Issues Involved: 1. Allowability of "limited return on share capital" as an expenditure. 2. Disallowance of withheld price/additional price paid to milk suppliers. 3. Allowability of expenditure on gifts distributed during the Annual General Meeting (AGM).
Summary:
Issue 1: Allowability of "Limited Return on Share Capital" as an Expenditure The Revenue contended that the "limited return on share capital" is akin to dividends and should not be charged to the Profit & Loss (P&L) Account as an expenditure. The assessee argued that as a Producer Company under the Companies Act, 1956, the limited return is a permissible charge. The Tribunal, referencing Section 581E and 581A(c) of the Companies Act, 1956, concluded that the limited return is indeed a form of dividend and not an expenditure. Thus, it upheld the Revenue's disallowance of Rs. 1,65,72,145/-.
Issue 2: Disallowance of Withheld Price/Additional Price Paid to Milk Suppliers The Revenue argued that the withheld price, being an application of income, should not be allowed as an expenditure. The assessee cited a prior Tribunal decision in its favor for AY 2010-11. The Tribunal noted that the Revenue's appeal on the same issue is pending before the Andhra Pradesh High Court.

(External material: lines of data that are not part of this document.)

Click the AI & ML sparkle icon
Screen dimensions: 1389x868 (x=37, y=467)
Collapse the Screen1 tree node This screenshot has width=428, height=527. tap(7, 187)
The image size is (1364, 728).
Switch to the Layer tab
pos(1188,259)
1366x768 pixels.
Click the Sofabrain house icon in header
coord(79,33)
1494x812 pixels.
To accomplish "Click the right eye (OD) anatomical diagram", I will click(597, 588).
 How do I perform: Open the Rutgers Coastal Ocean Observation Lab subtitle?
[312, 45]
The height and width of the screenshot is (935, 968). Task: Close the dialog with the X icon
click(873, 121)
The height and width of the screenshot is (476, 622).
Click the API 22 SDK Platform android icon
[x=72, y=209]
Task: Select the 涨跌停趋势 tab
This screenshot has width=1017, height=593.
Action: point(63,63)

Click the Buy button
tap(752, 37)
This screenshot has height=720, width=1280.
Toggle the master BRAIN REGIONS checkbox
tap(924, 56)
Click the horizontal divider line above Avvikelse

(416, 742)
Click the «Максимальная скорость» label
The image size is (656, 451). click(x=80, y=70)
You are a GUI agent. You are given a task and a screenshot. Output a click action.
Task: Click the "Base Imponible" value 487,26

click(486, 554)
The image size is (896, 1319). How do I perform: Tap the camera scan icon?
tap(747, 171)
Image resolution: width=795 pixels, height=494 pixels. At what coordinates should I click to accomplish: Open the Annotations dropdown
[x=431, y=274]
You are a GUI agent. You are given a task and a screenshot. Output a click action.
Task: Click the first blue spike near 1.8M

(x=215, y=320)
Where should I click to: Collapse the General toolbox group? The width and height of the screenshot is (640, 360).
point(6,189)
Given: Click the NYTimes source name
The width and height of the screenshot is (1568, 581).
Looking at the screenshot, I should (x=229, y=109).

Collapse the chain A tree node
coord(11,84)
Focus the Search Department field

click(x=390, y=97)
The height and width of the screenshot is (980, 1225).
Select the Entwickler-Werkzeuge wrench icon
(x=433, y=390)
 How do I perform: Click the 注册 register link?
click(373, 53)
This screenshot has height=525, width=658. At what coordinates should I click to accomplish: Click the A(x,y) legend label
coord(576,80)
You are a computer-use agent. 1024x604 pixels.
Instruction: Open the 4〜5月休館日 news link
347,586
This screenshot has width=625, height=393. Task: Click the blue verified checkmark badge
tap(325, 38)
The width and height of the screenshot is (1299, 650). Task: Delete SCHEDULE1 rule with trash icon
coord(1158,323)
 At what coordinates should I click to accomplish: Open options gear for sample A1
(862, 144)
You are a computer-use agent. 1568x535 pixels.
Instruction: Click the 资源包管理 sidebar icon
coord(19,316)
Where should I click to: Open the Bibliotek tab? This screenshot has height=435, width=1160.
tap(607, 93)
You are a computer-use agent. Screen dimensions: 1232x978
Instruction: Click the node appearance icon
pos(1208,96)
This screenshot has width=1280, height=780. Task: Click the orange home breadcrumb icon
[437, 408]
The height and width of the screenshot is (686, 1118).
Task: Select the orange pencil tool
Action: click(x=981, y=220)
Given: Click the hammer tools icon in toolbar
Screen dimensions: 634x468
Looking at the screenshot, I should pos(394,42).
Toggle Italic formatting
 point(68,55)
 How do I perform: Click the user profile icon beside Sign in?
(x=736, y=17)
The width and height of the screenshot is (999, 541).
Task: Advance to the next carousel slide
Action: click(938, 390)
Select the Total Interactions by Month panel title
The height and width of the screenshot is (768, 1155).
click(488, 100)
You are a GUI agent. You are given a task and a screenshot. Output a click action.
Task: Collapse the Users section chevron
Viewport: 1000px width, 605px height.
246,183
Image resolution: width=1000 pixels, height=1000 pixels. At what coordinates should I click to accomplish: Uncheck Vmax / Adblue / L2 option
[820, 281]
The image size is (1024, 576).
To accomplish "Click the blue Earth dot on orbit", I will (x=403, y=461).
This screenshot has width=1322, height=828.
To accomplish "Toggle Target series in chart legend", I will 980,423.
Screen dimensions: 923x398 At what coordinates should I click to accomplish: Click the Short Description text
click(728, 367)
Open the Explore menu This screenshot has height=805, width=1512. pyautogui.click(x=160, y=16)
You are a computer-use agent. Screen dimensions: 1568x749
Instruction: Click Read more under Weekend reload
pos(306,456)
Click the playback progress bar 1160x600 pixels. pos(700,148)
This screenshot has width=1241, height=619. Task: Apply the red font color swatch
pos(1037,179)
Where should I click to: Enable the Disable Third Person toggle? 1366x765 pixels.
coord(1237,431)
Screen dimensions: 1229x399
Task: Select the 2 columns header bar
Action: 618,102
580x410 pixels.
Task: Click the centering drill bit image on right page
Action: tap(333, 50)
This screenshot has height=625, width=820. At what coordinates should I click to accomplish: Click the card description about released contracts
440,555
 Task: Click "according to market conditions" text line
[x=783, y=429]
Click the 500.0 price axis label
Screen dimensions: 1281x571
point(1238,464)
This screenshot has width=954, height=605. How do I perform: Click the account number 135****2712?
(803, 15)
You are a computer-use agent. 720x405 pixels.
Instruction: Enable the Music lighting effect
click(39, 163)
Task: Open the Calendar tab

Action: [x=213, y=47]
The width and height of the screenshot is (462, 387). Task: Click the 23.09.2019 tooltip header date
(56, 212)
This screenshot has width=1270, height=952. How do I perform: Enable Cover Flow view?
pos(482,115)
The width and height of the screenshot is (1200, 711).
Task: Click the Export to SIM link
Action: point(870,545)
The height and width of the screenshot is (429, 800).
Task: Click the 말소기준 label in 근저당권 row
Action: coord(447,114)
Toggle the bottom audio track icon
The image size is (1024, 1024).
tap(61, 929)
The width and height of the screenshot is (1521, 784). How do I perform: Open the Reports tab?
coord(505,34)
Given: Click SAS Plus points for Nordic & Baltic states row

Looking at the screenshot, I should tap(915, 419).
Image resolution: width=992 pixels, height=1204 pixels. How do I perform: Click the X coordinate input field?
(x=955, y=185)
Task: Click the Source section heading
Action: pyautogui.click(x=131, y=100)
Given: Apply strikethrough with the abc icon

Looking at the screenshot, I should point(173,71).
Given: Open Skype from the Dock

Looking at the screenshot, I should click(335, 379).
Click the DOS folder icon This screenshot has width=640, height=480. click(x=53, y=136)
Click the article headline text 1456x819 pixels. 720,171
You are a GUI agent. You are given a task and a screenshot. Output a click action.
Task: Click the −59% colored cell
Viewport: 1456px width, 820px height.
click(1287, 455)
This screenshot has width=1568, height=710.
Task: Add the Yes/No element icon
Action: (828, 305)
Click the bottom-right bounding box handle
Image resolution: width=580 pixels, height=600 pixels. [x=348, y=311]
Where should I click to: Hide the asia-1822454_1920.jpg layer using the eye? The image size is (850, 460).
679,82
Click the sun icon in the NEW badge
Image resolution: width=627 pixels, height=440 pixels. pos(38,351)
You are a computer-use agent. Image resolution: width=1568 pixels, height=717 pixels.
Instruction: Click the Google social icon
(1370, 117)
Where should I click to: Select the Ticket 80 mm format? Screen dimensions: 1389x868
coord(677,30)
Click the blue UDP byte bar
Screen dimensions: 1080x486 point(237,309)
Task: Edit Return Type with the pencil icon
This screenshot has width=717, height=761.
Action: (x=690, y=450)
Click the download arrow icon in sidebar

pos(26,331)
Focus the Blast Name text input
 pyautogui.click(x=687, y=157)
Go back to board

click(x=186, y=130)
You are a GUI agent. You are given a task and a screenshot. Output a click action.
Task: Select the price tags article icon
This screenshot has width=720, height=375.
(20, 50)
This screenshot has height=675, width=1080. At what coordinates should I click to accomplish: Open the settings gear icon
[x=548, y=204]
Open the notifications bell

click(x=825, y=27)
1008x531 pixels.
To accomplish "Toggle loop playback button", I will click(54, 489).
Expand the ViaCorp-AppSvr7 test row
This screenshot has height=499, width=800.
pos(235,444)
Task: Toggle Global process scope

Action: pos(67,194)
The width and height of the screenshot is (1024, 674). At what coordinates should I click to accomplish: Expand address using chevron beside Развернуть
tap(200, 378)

It directed the Assessing Officer (AO) to decide based on the High Court's outcome, thus keeping the issue open for statistical purposes.
Issue 3: Allowability of Expenditure on Gifts Distributed During AGM The Revenue opposed the deduction of Rs. 14,90,000/- spent on gifts during the AGM, citing corporate governance norms. The assessee claimed these were business promotion expenses to retain milk suppliers. The Tribunal agreed with the assessee, recognizing these as business promotion expenses allowable under Section 37 of the Income Tax Act, 1961, and upheld the CIT(A)'s decision.
Other Grounds: - Ground No.5 in ITA No. 244/Viz/2020 and Ground No.3 in ITA No. 243/Viz/2020 were deemed general and required no adjudication. - The Cross Objections by the assessee were dismissed as infructuous since they supported the CIT(A)'s decisions.
Conclusion: The Tribunal partly allowed the Revenue's appeals for statistical purposes, primarily upholding the disallowance of the limited return on share capital and directing the AO to await the High Court's decision on the withheld price issue. The expenditure on AGM gifts was allowed as a business promotion expense.